Ten-year-old ballerina Hyun-ah is in London on a stop on her ballet tour. She is accompanied by Yun, her South Korean mother, for an important engagement, one that may make her professional future.
But Hyun-ah begins to rebel in her small way against the constant pressure and lack of understanding. At first, her rebellion happens through passive refusal, but eventually, it leads to a larger confrontation and a growing schism between parent and child.
Writer-director Minha Kim’s dreamy, atmospheric dramatic short examines the consequences and pressures of familial sacrifice between generations, using remarkable visual acuity and narrative economy to construct a portrait of parent-child alienation.
Shot on 35mm, the film has a gorgeous, grainlike haze and drift to its visuals and rhythm, ambling from one crystalline image to another. The softness evokes the suppleness of childhood memory, capturing the young protagonist’s impressions of her journey: the way shadows dance on the way, the beautiful distortions of city lights through a window. The abstract, poetic approach fractures time and space in the way that childhood memory organizes experience: not through strict chronology or cause-and-effect, but through sensation and emotion.
But the visual beauty overlays an emotional tension and sadness, one that comes from Hyun-ah’s central dilemma. Her familial unit is one where everyone sacrifices something to be successful, but despite it all, no one is happy. Under immense pressure to succeed, it inevitably causes tension in the family. Actors Minhee Yeo and Sarah Sol Kim, who play young daughter and mother, respectively, capture this conflict in a sensitive, emotionally perceptive way, in performances full of subtlety and precision.
In a subtle way, the story also contextualizes this familial dynamic as not just psychological but sociological. The mother character may seem harsh and punitive, but she exists in a value system where the father is the sole provider and unavailable physically and emotionally, the mother exists only to care for and ensure the future of her child and the pressure to be successful at all costs is enormous.

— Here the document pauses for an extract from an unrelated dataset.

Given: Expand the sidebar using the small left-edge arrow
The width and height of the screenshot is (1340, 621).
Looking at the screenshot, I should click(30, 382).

Those costs become clear as the young daughter — who speaks very little in the film — attempts to make herself heard in a world where no one really sees her for who she is.
“A Perfect Turn” is a film about a kid, but even with its gentle, poetic flow of images that evokes a childlike subjectivity, it’s not a children’s film, focused as it is on a family’s dysfunction and its effect on Hyun-ah. Beautiful, melancholy and quiet, it is a tremendously sad film, but one that is valuable in raising questions on just what success is — especially when it fails to bring any happiness.